## Given records

---+---

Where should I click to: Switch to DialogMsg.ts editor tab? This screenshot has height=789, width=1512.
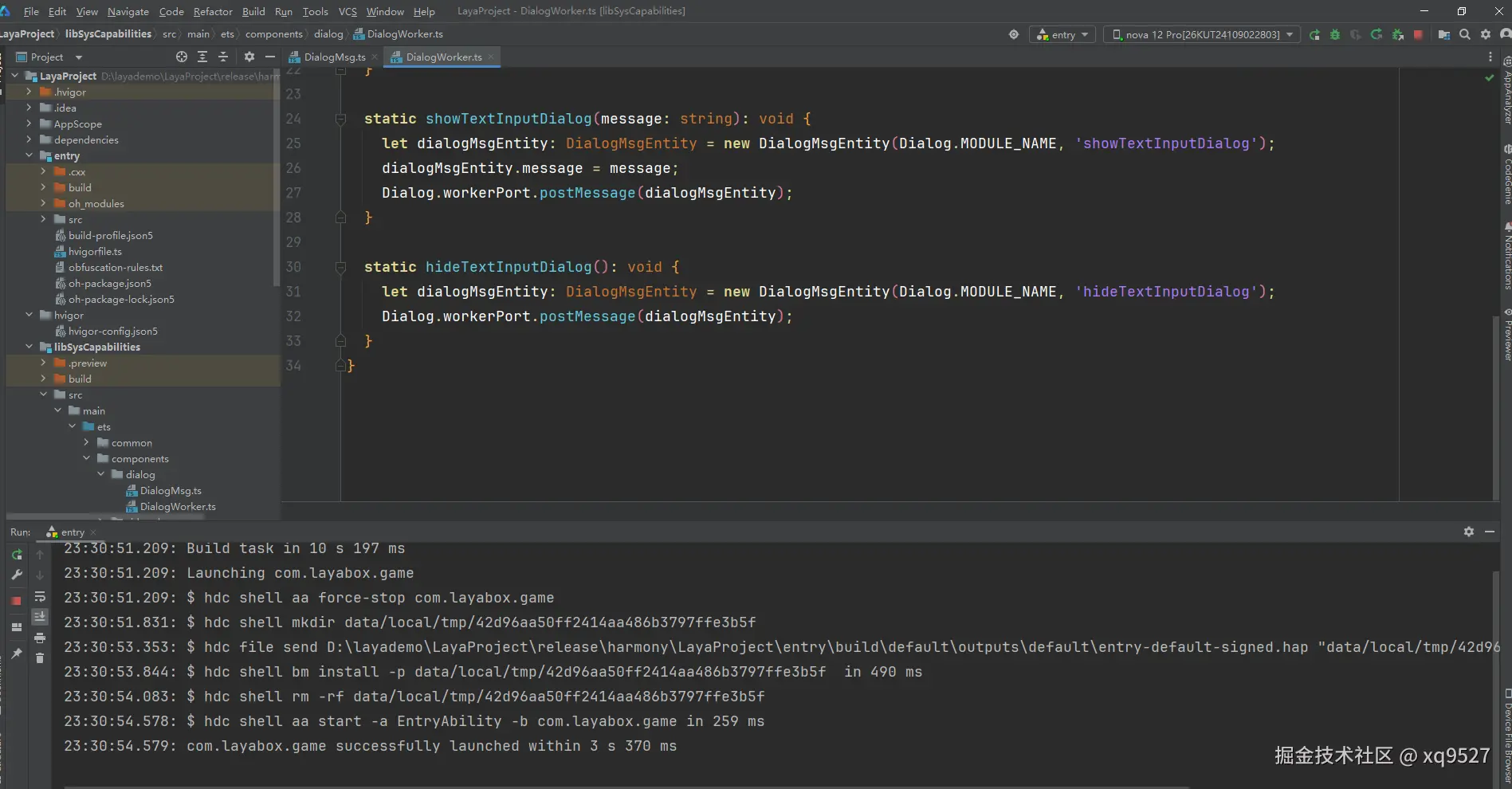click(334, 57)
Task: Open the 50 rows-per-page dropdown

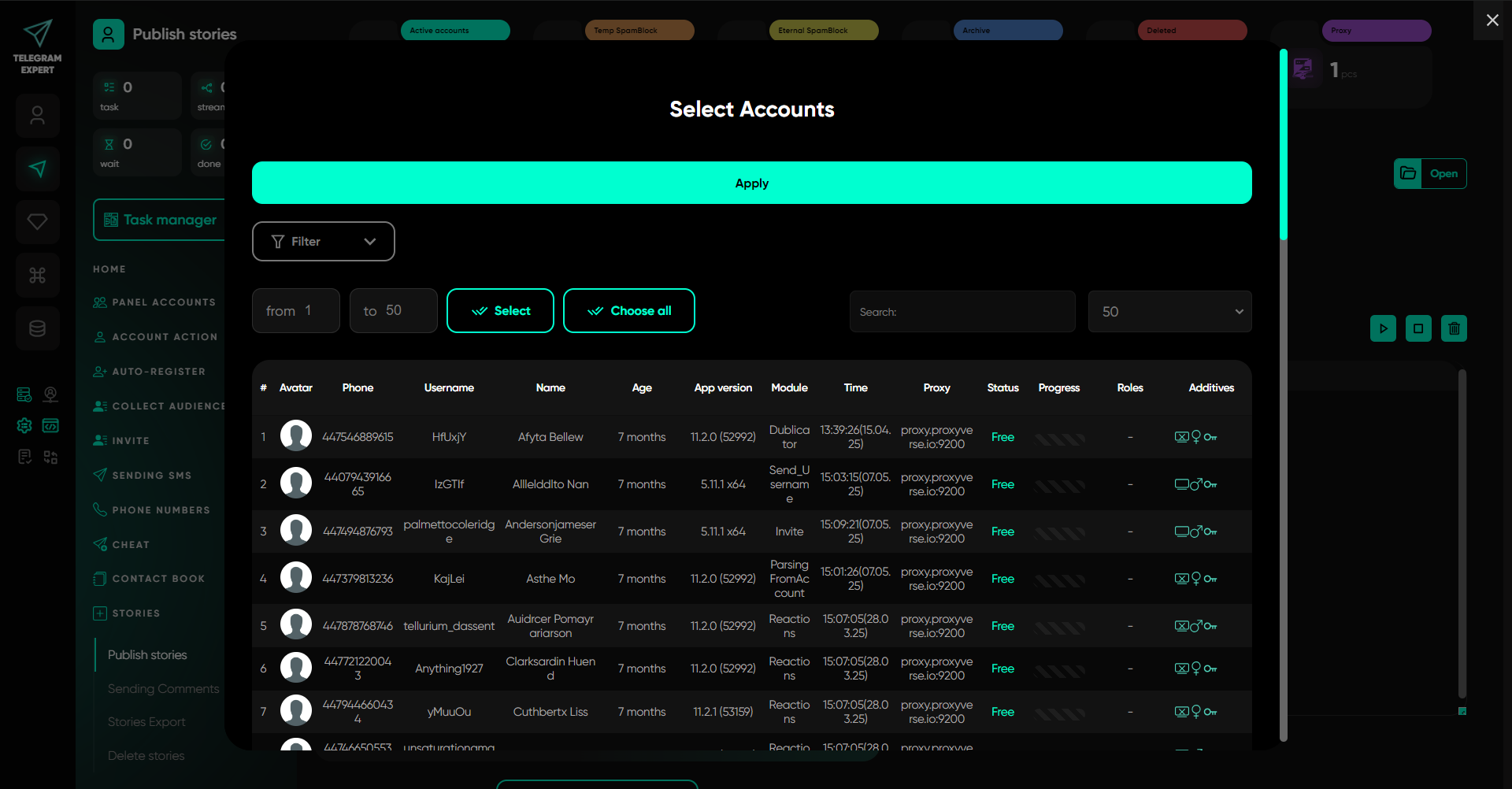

---+---

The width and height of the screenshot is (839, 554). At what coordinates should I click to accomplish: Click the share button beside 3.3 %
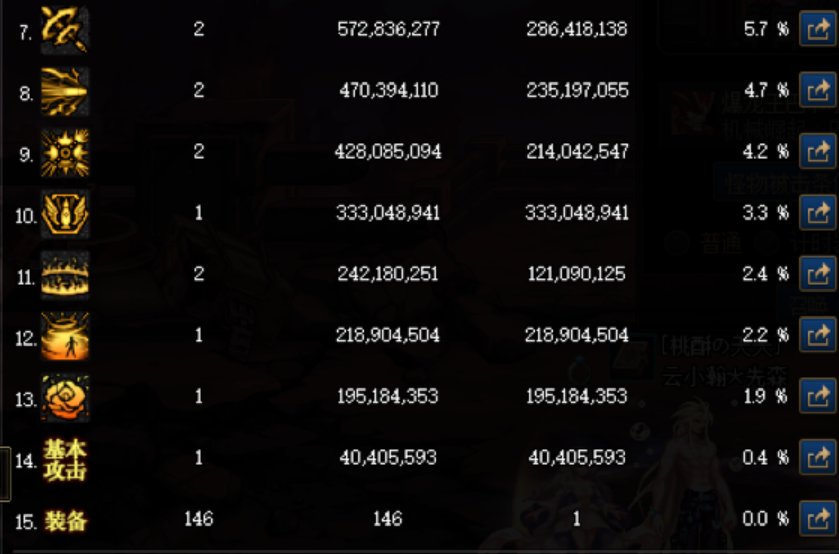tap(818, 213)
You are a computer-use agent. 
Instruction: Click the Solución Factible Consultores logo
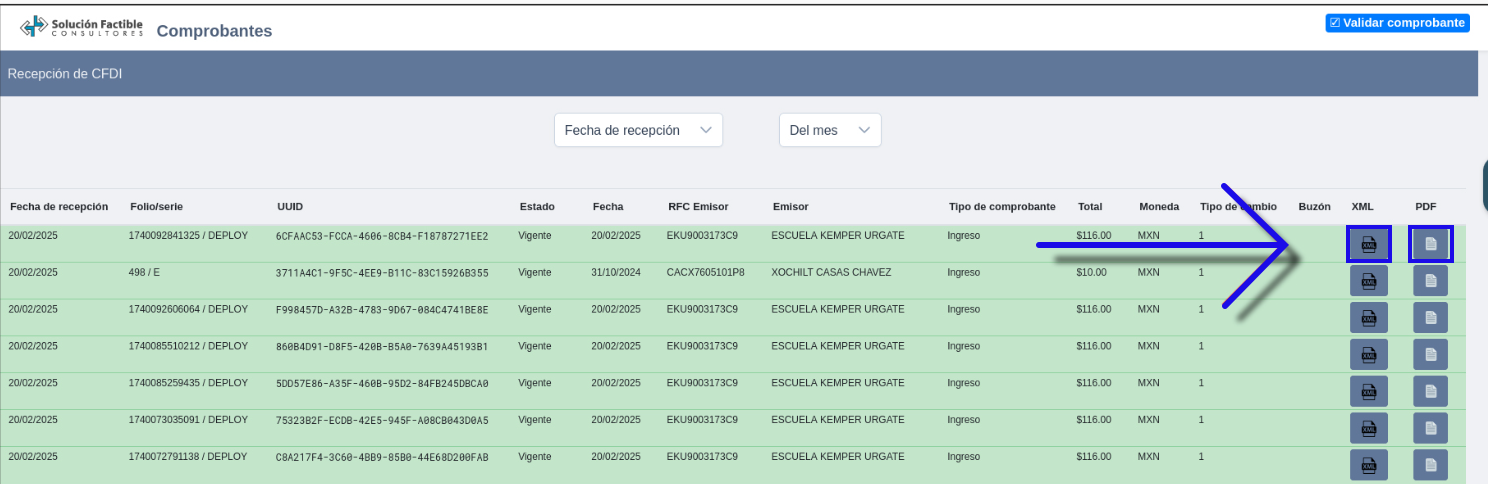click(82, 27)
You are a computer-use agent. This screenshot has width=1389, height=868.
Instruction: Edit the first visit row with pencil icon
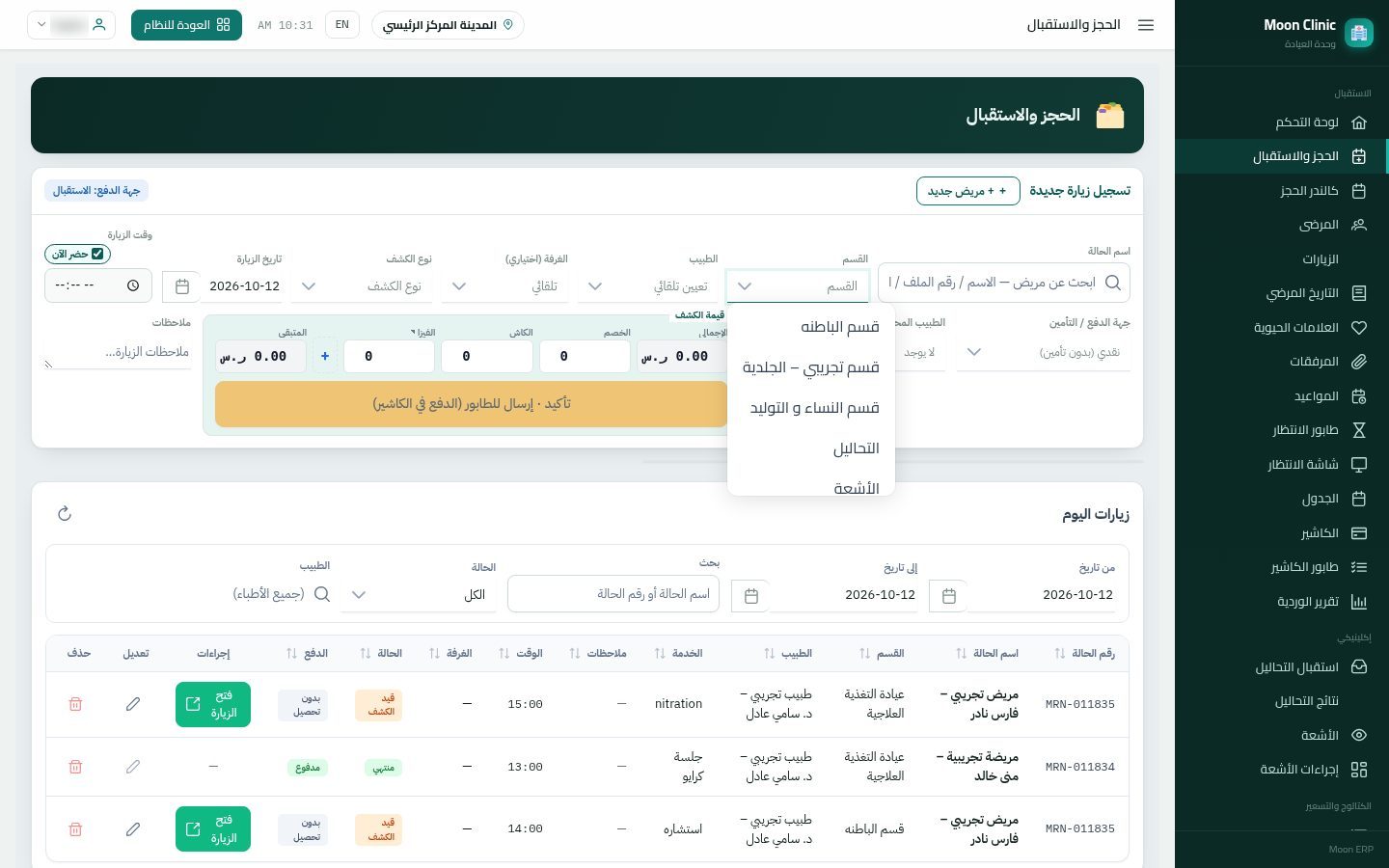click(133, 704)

---+---

## Requirement
Out of the records above, pull the lines that include the word "agent".

## Your solution
You are a computer-use agent. 
You are a computer-use agent. This screenshot has width=1389, height=868.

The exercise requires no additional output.